01:00 AM EDT on Monday, May 12, 2008

WASHINGTON — With the National Basketball Association playoffs under way, there is talk of a possible Los Angeles Lakers-Boston Celtics match-up in the finals.
Kids who follow pro basketball must wonder: What’s the big deal about the Lakers and Celtics? The Lakers won three titles in a row not too long ago with Shaquille O’Neal and Kobe Bryant. But the Celtics have been lousy for years.
To understand the excitement behind the talk, you have to know some hoops history. The Lakers and the Celtics have been a big part of the NBA.
The league started in 1946. The Lakers were the top team in the early years, winning five championships from 1949 to 1954. The team had a 6-foot-10 center named George Mikan who wore thick glasses and dominated under the basket. The Lakers were located in Minneapolis, Minnesota, back then. Minnesota is called The Land of 10,000 Lakes, which is how the team got its name. (It kept the name after moving to California in 1960.)
The Celtics were the NBA’s next great team, winning an amazing 11 championships in 13 seasons from 1957 to 1969. Boston had a host of Hall-of-Fame players: Bill Russell was the shot-blocking center, Bob Cousy was the ball-handling wizard, Sam Jones was the clutch shooter and John Havlicek was the first famous sixth man, the name given to the first reserve off the bench.
Six of Boston’s 11 championships came against the Los Angeles Lakers, and three of those series went the full seven games.
The Lakers had some terrific players. Jerry West was a fabulous shooting guard who averaged 27 points per game during his 14-year career. He was so good that the NBA’s red-white-and-blue logo depicts his image. His teammate, Elgin Baylor, was a high-scoring forward and rugged rebounder. But the Lakers didn’t win another championship until 1972, after Bill Russell and several other Celtics retired.

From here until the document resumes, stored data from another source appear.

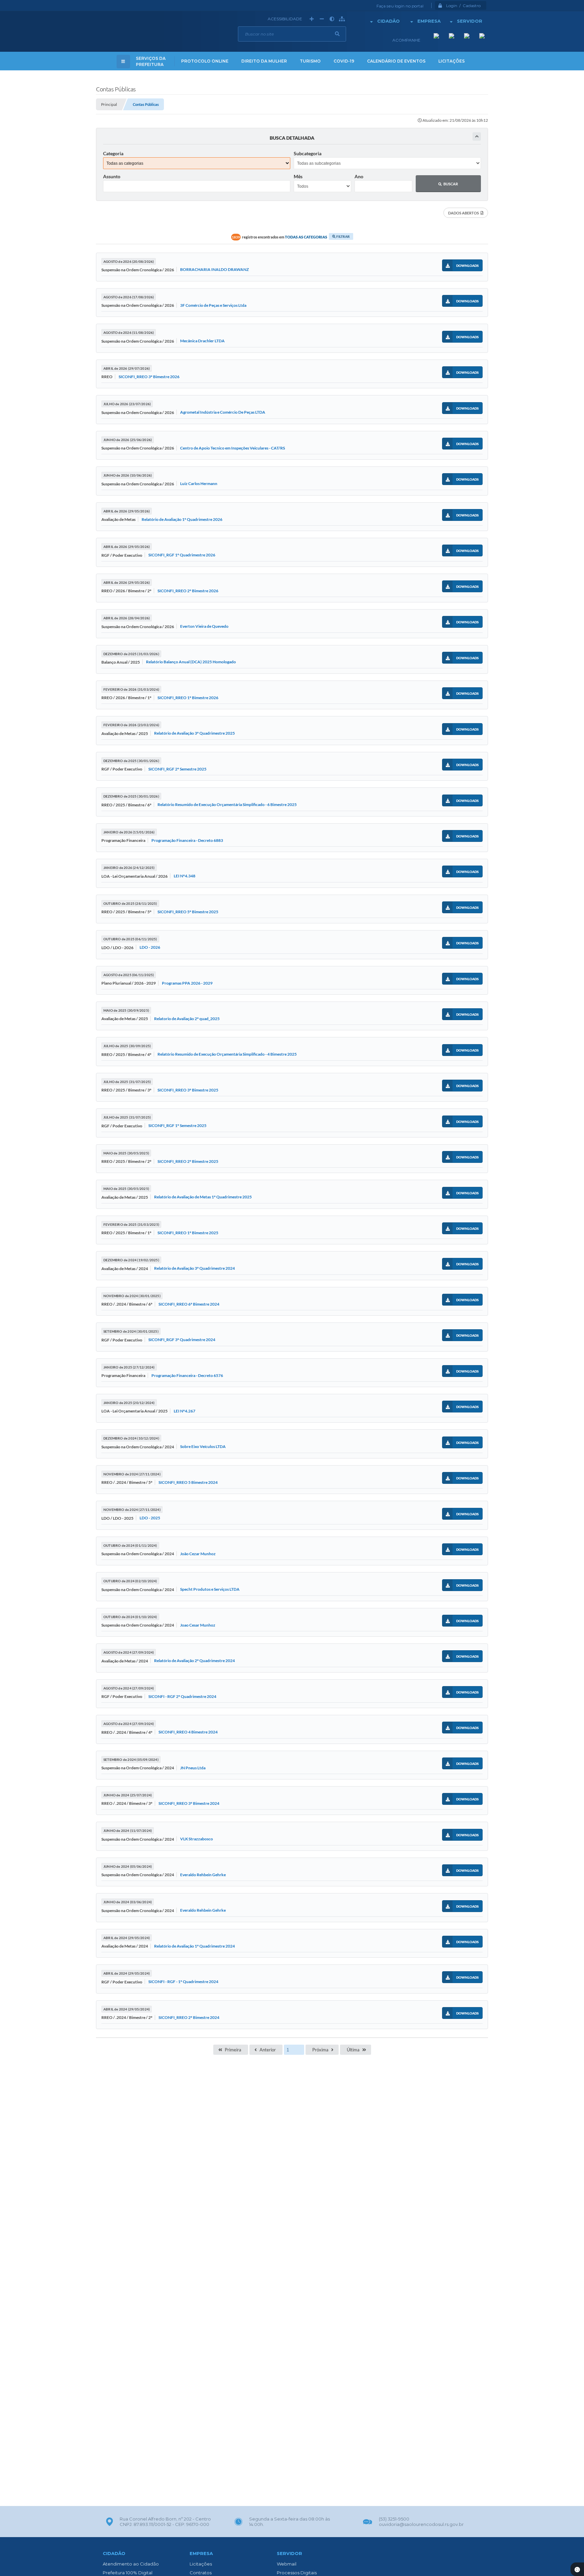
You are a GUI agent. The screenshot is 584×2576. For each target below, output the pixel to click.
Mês (298, 176)
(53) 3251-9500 (394, 2519)
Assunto (111, 176)
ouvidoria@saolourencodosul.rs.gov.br (421, 2524)
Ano (359, 176)
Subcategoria (307, 153)
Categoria (113, 153)
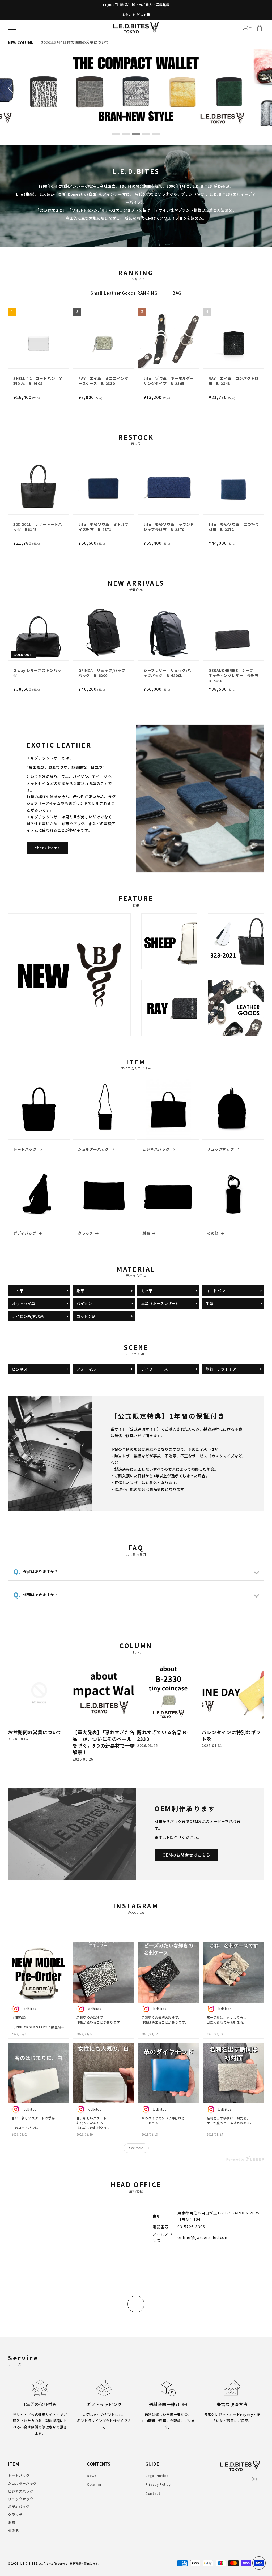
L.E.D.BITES (29, 2563)
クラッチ (85, 1233)
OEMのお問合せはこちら (186, 1855)
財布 (146, 1233)
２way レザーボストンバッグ (37, 673)
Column (94, 2484)
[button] (12, 28)
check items (47, 848)
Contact (152, 2493)
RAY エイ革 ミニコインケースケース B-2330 (103, 381)
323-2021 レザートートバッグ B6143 (37, 527)
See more (136, 2148)
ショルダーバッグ (93, 1149)
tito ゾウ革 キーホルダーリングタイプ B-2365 (168, 381)
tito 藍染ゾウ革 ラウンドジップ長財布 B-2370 (168, 527)
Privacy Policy (158, 2484)
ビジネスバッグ (155, 1149)
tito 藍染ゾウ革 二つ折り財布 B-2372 (234, 527)
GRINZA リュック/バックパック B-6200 (101, 673)
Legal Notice (156, 2475)
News (92, 2475)
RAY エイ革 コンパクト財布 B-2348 (233, 381)
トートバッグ (25, 1149)
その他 (213, 1233)
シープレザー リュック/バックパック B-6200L (167, 673)
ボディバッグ (24, 1233)
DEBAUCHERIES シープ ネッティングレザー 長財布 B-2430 (234, 675)
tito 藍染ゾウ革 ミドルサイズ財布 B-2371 (103, 527)
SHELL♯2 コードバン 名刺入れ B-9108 (38, 381)
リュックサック (220, 1149)
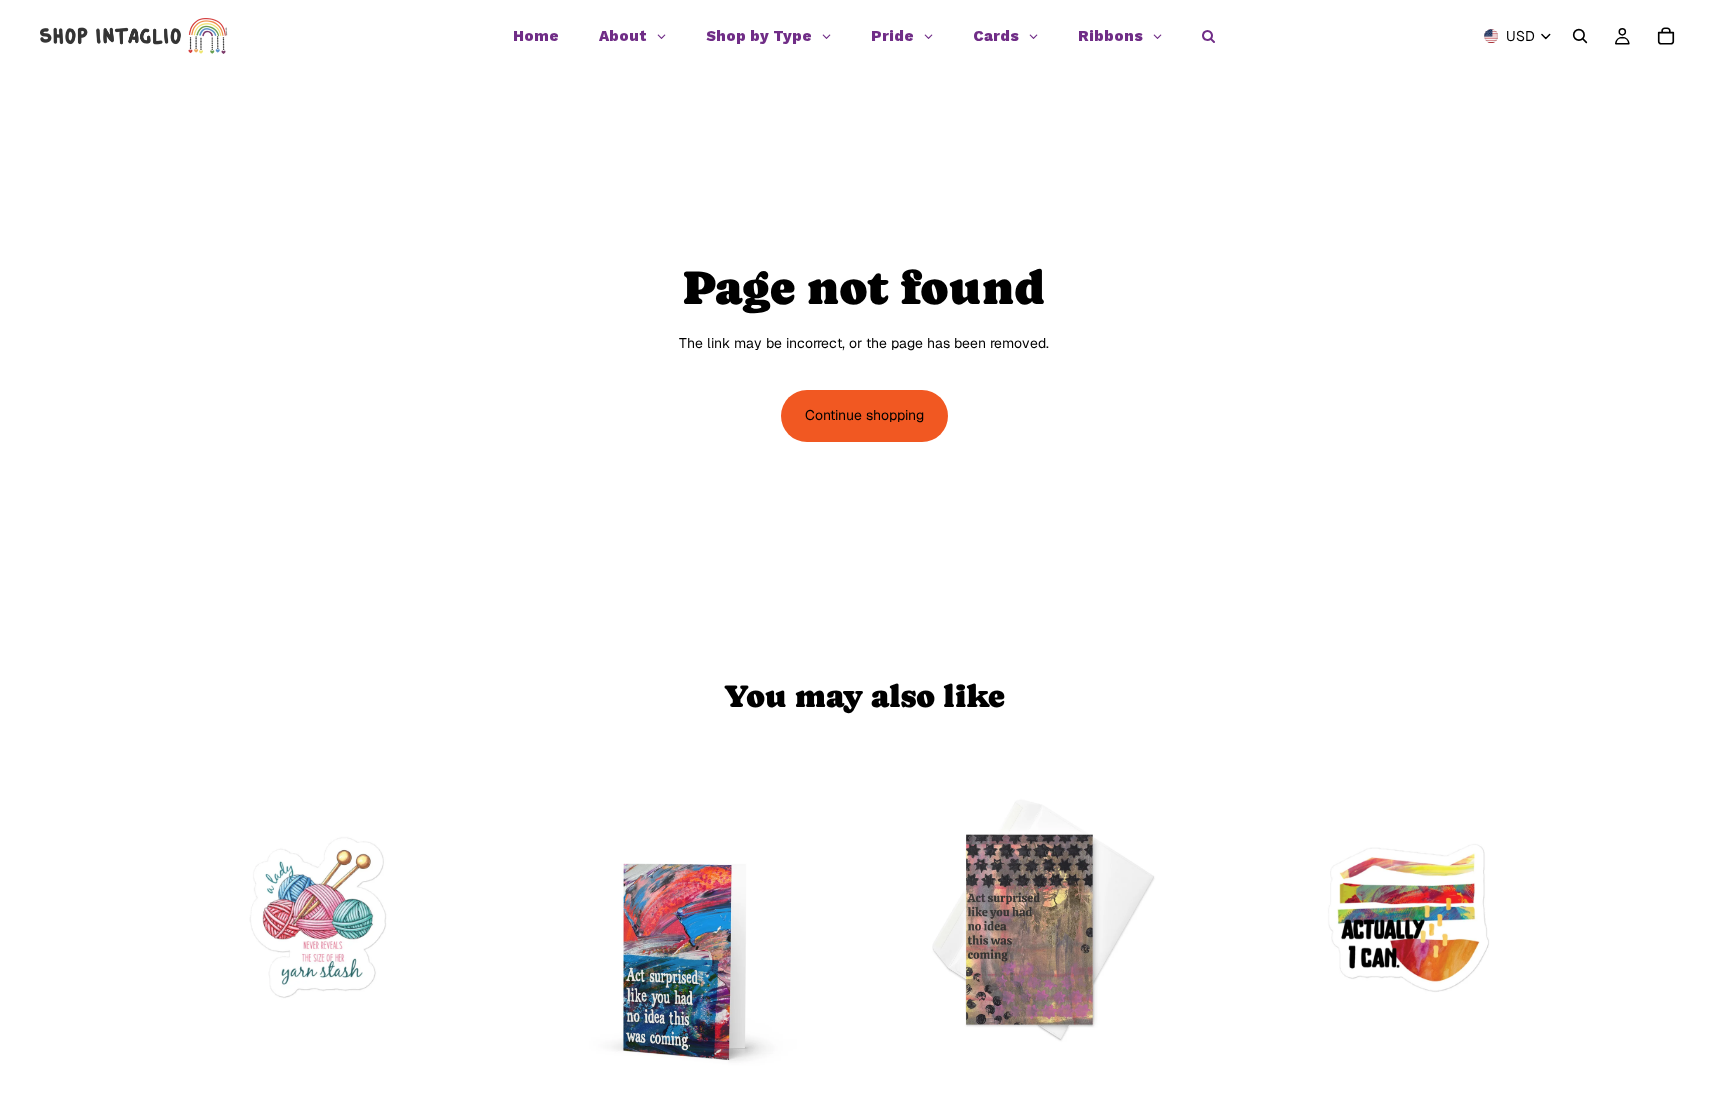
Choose (844, 1061)
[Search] (1580, 36)
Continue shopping (864, 415)
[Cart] (1666, 36)
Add (481, 1061)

The Lakers-Celtics rivalry was red-hot in the 1980s. The Lakers won five championships as Earvin “Magic” Johnson and Kareem Abdul-Jabbar made every Lakers game showtime in Los Angeles. Larry Bird, a forward who could shoot, pass and rebound, led the Celtics to three championships. Back then, every Lakers-Celtics game was a must-see event for a basketball fan.
Will the two teams meet again in this year’s finals? The Celtics had the NBA’s best regular-season record — 66 wins, 16 losses. They should beat anyone in the weaker Eastern Conference. To get to the finals, the Lakers will have to survive the Western Conference, where every team is tough. Still, I love the way that Bryant and Pau Gasol, obtained in a February trade, are playing together.
If the Lakers and the Celtics meet in the NBA Finals, it will be a big deal … and more hoops history.
Fred Bowen is an author of sports novels for kids.